European Commission unveils plans to “shape Europe’s digital future”
Last week, the European Commission unveiled a fresh approach to the digital economy in the EU with a new strategy to shape Europe’s digital future”. Its wide-ranging policy proposals set out ideas about access to data, the regulation of artificial intelligence (AI), facial recognition and support for the growth of technology that “adheres to European values”.
The strategy outlines specific objectives: to establish rules on data and AI that “put people first” and to foster “trustworthy technology”. The proposals were set out by Margrethe Vestager, Thierry Breton and Ursula von der Leyen, all senior members of the European Commission.
The commission’s White Paper on Artificial Intelligence and its European Data Strategy are the first pillars of the new approach. The organization stresses its desire to make the technology a “force for good”, and not one that will harm its citizens. For example, it says that it doesn’t want AI to be misused, as was the case with Clearview AI, a start-up from New York that sold information scraped from social networks to law enforcement agencies in the US. Clearview AI gathered photos without citizens’ consent from sites like Facebook, Twitter, YouTube and others. The white paper touches on AI’s potential use in healthcare, cybersecurity and agriculture.

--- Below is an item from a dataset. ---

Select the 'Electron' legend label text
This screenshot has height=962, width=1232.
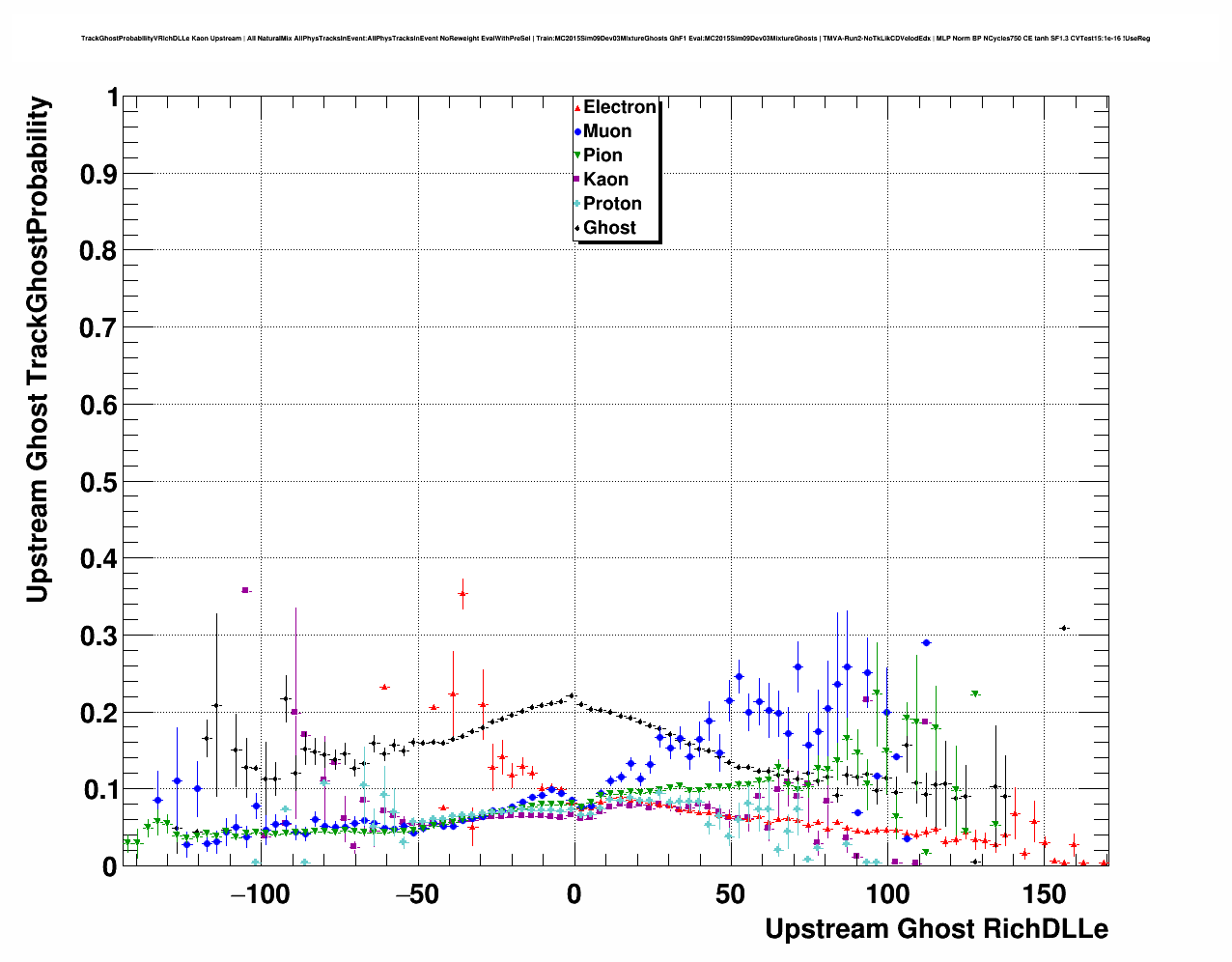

Currently, the US and China dominate AI developments, and European leaders recognize that the EU lacks a tech giant of its own to rival US players such as Google, Facebook or Chinese companies such as Baidu or Tencent. The guidelines also touch on the growing use of facial recognition in public spaces, noting that technically this breaches European privacy law in most instances. The commission will review the use of facial recognition in public places.
The commission’s plan for access to data includes creating a single European market for data, aiming to make data available for public and commercial good, within an appropriate regulatory framework. It also hopes that pooling the region’s deep industrial expertise could help build technology powerhouses to catch up with Silicon Valley and Chinese companies. The organization believes that rapidly growing amounts of data will be generated in the coming years as storage shifts from the cloud to the network edge.
Silicon Valley executives including Facebook CEO Mark Zuckerberg visited Brussels in recent weeks to lobby lawmakers on regulation, with little success. The European Commission is shaping its own principles and frameworks, and may see the lobbying efforts of hyperscale players as self-serving. However, its strategy is carefully worded to say that all technology is welcome, provided it operates in line with European ideals and values. It’s easy to interpret the post-Brexit move by Google to relocate the data it holds about UK citizens away from the EU as evidence that the large technology players may not share European ideals and values. This sort of move will be seen as justification for a European approach and will encourage the EU.
The white paper is open for public consultation until 19 May 2020 as the commission gathers feedback on the data strategy. The organization is planning to take further action to support the development of trustworthy AI and a data-agile economy after receiving input. Its strategy has a General Data Protection Regulation ring to it, and just as the European rules on data protection have become a global model for other countries, the EU’s stance on a digital economy can inspire other countries to follow suit.
In the past, such initiatives have had some success. A clear example was the creation of the GSM standards and the agreement on spectrum usage in European countries. This allowed infrastructure suppliers, mobile device makers and wireless operators to quickly build scale, which in turn led to the creation of global leaders such as Ericsson and Nokia. But the European Commission must recognize that Europe currently lags the US and China in some key technology areas. It has some intelligent catching up to do.